Zach LaVine, UCLA: I know he's considered to be more of a point guard prospect than a shooting guard, but I don't really see him being more of a point at the next level. He'll need to add some muscle to handle the 2-guard in the NBA, but his propensity for scoring makes him such a deadly option with the ball. Maybe he's a combo guard or a scoring lead guard. It probably doesn't matter what you call him, just give him the ball and let him go to work. Perhaps the point guard distinction/background will make him impossible to guard when he makes the jump.
Star role playing shooting guards
Gary Harris, Michigan State: I was big on Harris entering this season because of his fantastic freshman year with the Spartans. His poor outside shooting has worried me a bit to begin this season but his shooting form makes me believe it will be successful long-term. My biggest question with him is can he be a good enough playmaker for himself and others to be more than a great role player at the next level. If his ceiling is Klay Thompson, that's not a bad thing at all. You can be a star role player and be lauded for your impact. It just gives you a lower ceiling than maybe you initially thought Harris had. He's still a big scorer.
Jabari Bird, Cal-Berkeley: Gunner alert! Gunner alert! We may have a Jamal Crawford-level fan crush developing here with myself and Jabari Bird. He's down with an ankle injury but I've seen enough to know I love his game. He's the type of scorer you can see sliding into the sixth man role in the NBA and thriving. Not sure I'd want him as my scorer in a starting lineup but throw him into the second unit and watch him thrive. He's not the dribbler that Crawford is but who can say that anyway? Give him the ball and let him cook.

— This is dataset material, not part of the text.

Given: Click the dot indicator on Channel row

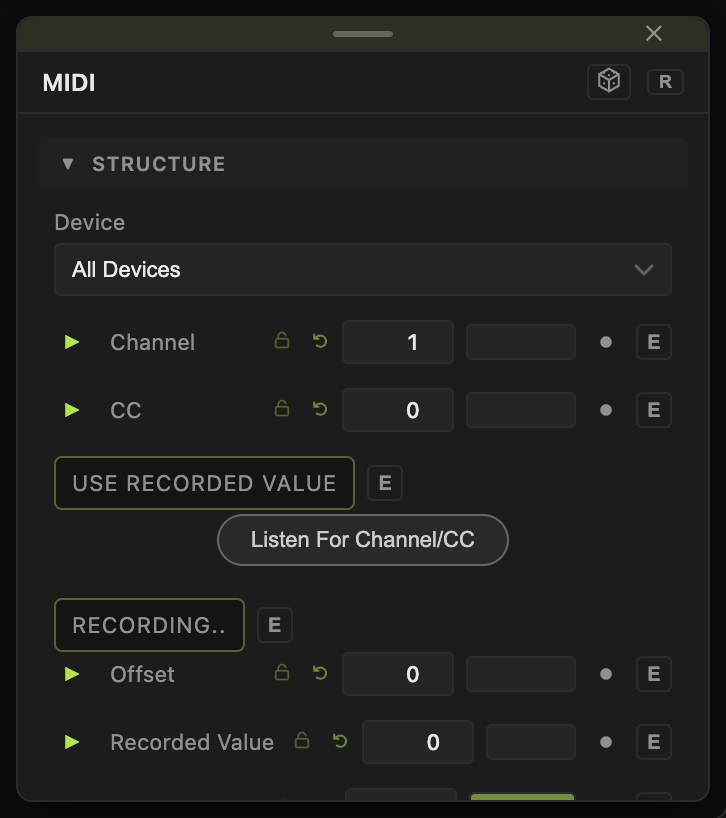Looking at the screenshot, I should [x=606, y=342].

Nik Stauskas, Michigan: Speaking of scorers off the bench, Nik Stauskas could be the next NBA sniper that changes how defenses play a pick-and-roll when you're facing his team. He's so deadly from outside that it's impossible to leave him. He isn't a great athlete but he's quick enough to come off screens and be ready to fire once he receives the ball. His shooting stroke is perfect and his 44.5 percent from 3-point range in his college career will translate to the NBA three.

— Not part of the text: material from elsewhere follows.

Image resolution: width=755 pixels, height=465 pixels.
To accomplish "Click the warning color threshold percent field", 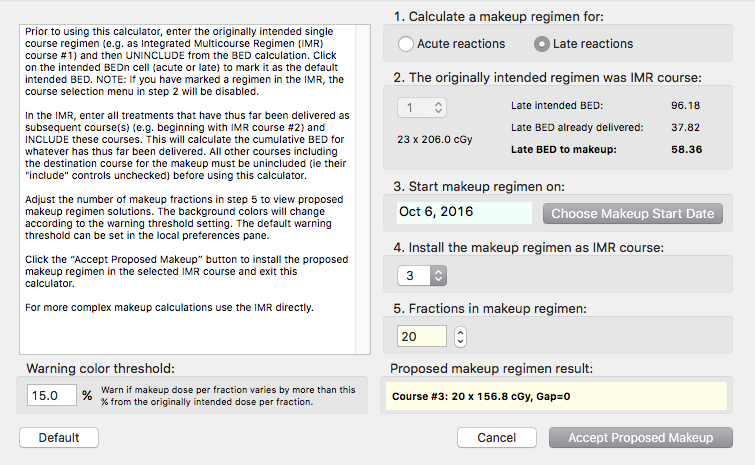I will point(52,395).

Spencer Dinwiddie, Colorado: The junior from Colorado isn't someone I trust to finish inside, which could really limit how he impacts the NBA level. However, his ability to score from downtown and midrange makes him a nightmare coming off of screens and spotting up. It's nice to know he bounced back from a down sophomore season in which his 3-point shooting dropped down from 43.8 percent his freshman season to 33.8 percent. He's back over 40 percent (41.9) and he's still showing great playmaking ability for others.

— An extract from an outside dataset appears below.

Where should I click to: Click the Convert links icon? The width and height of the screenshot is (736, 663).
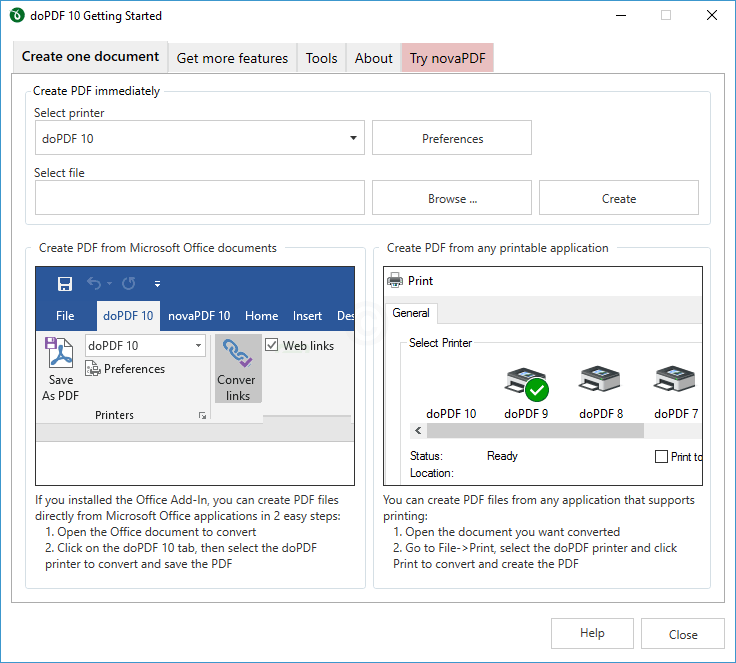click(x=238, y=354)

The sleeper of this shooting guard class?
P.J. Hairston, North Carolina: This man is the wild card on so many levels. We won't get to see his game this season at the college level after his eligibility was ended. He's doing the right thing though by trying to get into the D-League to show teams what he can do and that he isn't a personality problem. He'll have to prove his 3-point shooting is legitimate at the next level, but most importantly that he won't be a distraction off the court. Hairston has shown flashes of immense talent but will that be enough for him to be important at the NBA level? The lack of an answer to the question makes him a sleeper in both good and bad ways.